In 2018, Non-Emergency Medical Transportation (NEMT) was largely reliant on legacy software industry-wide. Rife with unintuitive UX workarounds, next-to-no data validation, and privacy concerns, Veyo decided that this legacy software was no longer an acceptable client-facing solution.
My team was given the directive to design and develop this new portal, not only to improve the user experience, but to also reduce Veyo’s liability for ineligible and duplicate trips that were incorrectly booked.

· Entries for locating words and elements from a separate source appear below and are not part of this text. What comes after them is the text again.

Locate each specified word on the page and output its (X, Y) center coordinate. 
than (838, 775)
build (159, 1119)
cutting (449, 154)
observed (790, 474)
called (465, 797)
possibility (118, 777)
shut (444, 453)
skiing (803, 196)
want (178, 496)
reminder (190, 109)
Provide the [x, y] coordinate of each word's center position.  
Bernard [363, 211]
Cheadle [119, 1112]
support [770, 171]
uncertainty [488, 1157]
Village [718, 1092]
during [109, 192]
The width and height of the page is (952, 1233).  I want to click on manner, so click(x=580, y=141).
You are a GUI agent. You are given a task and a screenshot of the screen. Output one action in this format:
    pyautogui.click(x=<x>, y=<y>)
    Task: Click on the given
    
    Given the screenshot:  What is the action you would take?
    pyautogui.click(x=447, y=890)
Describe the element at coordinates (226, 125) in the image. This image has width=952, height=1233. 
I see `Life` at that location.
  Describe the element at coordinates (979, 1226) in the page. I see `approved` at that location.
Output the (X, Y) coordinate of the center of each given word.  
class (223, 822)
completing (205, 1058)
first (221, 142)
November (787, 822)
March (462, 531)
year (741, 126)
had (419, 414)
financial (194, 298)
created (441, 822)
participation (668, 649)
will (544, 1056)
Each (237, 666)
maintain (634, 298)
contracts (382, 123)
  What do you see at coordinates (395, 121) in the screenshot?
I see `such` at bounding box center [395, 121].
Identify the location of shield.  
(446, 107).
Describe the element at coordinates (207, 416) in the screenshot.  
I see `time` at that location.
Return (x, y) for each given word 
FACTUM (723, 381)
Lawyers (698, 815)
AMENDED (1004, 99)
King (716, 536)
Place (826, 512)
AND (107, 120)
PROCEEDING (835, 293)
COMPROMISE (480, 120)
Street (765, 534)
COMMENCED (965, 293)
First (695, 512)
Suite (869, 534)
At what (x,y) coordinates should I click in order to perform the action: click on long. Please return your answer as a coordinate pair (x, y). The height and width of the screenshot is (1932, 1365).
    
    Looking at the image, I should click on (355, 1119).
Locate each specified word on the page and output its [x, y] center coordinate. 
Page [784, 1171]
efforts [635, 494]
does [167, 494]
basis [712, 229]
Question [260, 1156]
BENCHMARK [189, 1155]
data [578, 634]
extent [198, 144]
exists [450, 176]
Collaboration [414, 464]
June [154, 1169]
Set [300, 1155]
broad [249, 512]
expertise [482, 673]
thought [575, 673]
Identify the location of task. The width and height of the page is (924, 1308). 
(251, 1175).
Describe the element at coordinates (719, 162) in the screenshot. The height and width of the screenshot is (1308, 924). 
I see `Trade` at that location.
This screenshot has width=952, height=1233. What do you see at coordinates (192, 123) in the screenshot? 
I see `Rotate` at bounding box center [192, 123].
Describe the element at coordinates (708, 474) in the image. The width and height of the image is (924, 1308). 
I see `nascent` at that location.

In few industries are real-time updates as important as they are in healthcare and medical transportation. Is a patient late for their appointment? Maybe they need to notify their driver to pick them up at a different location? Or perhaps a case manager is unsure if the trip they booked for their client received the necessary approval from the health plan? Up-to-date information is critical for users to find solutions in these scenarios without having to go on an investigative roundabout.
While the previous software provided some real-time information, research revealed that users had little trust for the program due to general unreliability. We designed RideView to not only include many more real-time details, but also with careful consideration of colour psychology and iconography to help evoke this trust even without a track record to support it.
Perhaps the most costly issue with the legacy softwares used by much of the industry was that they weren’t designed specifically for NEMT. As a result, features needed to ensure a trip's eligibility under any given health plan were missing and manual enforcement was required. This meant that users could book trips successfully, only to later find they were denied by the plan (sometimes only after the patient didn’t show up for an appointment). Conversely, some of these trips went uncaught meaning Veyo was on the hook for a trip that the health plan would refuse to fund.
RideView addressed all of this by providing a new level of data validation for NEMT, ensuring that no ineligible trips get booked and directing users to the precise data points making a trip ineligible. Healthcare workers would no longer have to worry about the complex intricacies of NEMT eligibility, or lose sleep over patients being unable to get necessary treatments because of some issue in the system that no one caught.